A major part of our green series has been sharing the little things we can all do to make this a better world. Of course there's one sector of our economy that's embracing green in a big way. Architects and builders are thinking green in everything from homes to skyscrapers.
From the floors, to the insulation, there are many ways you can go green.
Homeworks made this mini-model home and everything inside it is green. "We almost built this whole building out of recaptured and recycled materials," says Patrick Colville, the owner of Homeworks.
"You don't have to be off the grid to be able to go green and do good things for the environment, as well as feel good about yourself and the home that you have for your family", says Homeworks Sr. Project Manager Tony Hill.

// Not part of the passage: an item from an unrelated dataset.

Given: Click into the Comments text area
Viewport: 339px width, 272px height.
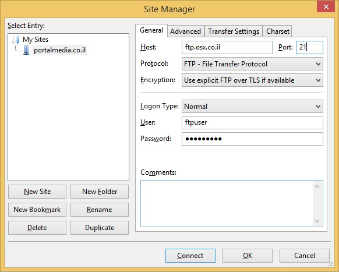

The walls in their model home, showcase different options for insulation. There is blue jean cotton that is, recycled pants. There is also soy based insulation foam. Those options are currently more expensive than the usual pink fiberglass, but the price of green materials will likely come down as demand rises. "It's the thing and it will be the thing and should be the thing and it will come down in price should be in the average build," says Colville.
Even if you are just doing a remodel, keep in mind the materials you use. Quartz is a natural material and often times comes with a life-long guarantee.

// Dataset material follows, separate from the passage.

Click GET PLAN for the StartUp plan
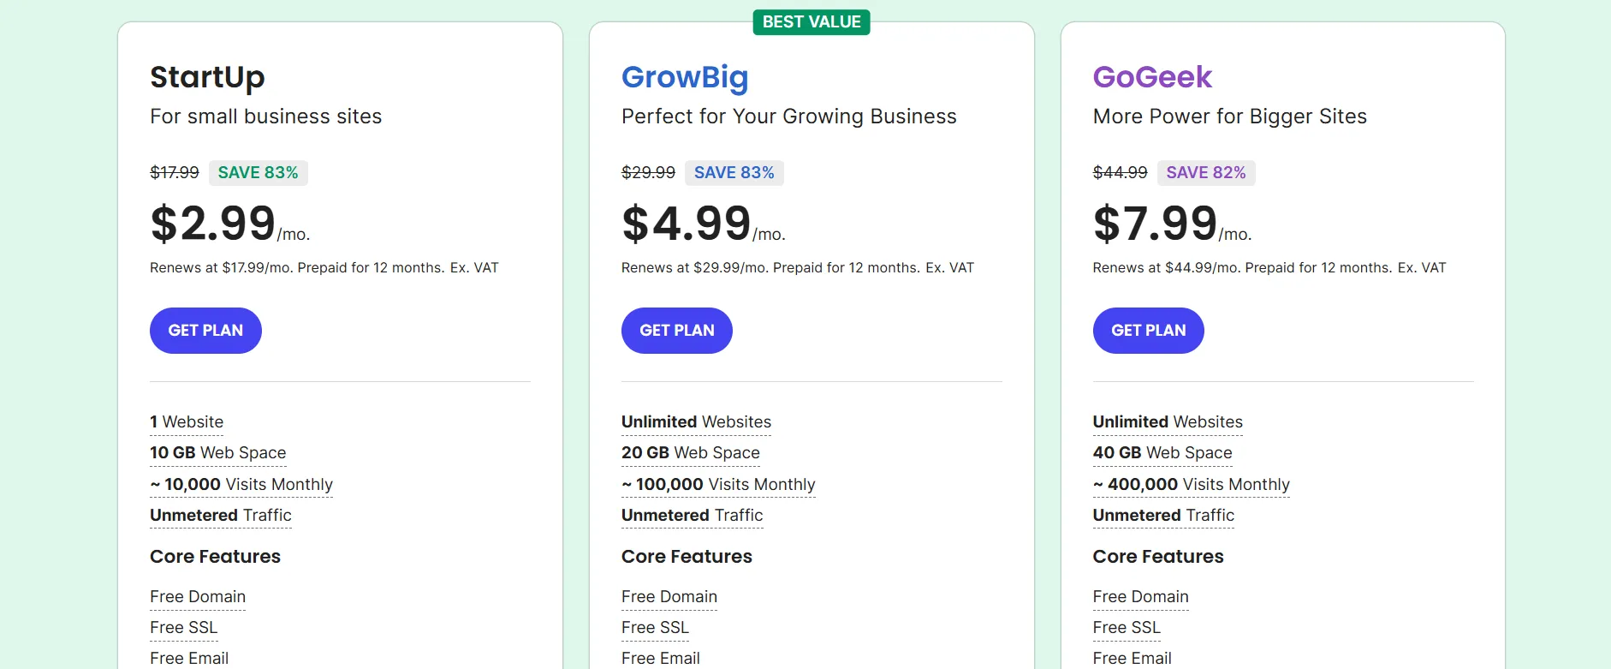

Donna Ballard of Innovative Designs Kitchen and Bath uses a lot of new types of "green" countertops. "The first one is concrete with recycled glass and abalone shell. The second one is a resin concrete base. Paperstone is actually bonded paper recycled."
For flooring, think about using bamboo. It only takes three years to mature, when most trees take 50-100 years.

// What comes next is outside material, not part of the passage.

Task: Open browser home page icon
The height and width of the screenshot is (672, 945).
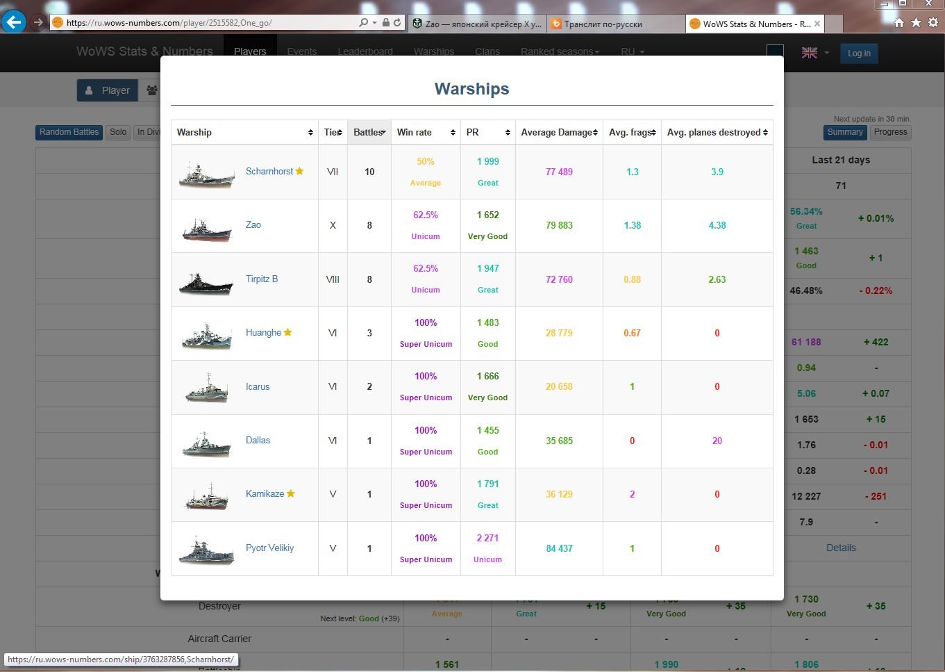Action: click(898, 23)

Also look for earth friendly paint and as always, try to use the new fluorescent lights.
The outside of the home also serves as another example. Low-E housewrap can keep heat from escaping your home. On one side it's recycled aluminum, on the other, it's recycled milk cartons.
"It's a product that makes sense in reducing your carbon footprint but it also makes dollars and cents," says Hill.
Another thing to keep in mind, salvaged materials are cheaper and keep the materials from winding up in a landfill.
Just to give you an idea of how quickly this trend is catching on, greenbuildingblocks.com estimates that green construction will increase 400 percent by the year 2010.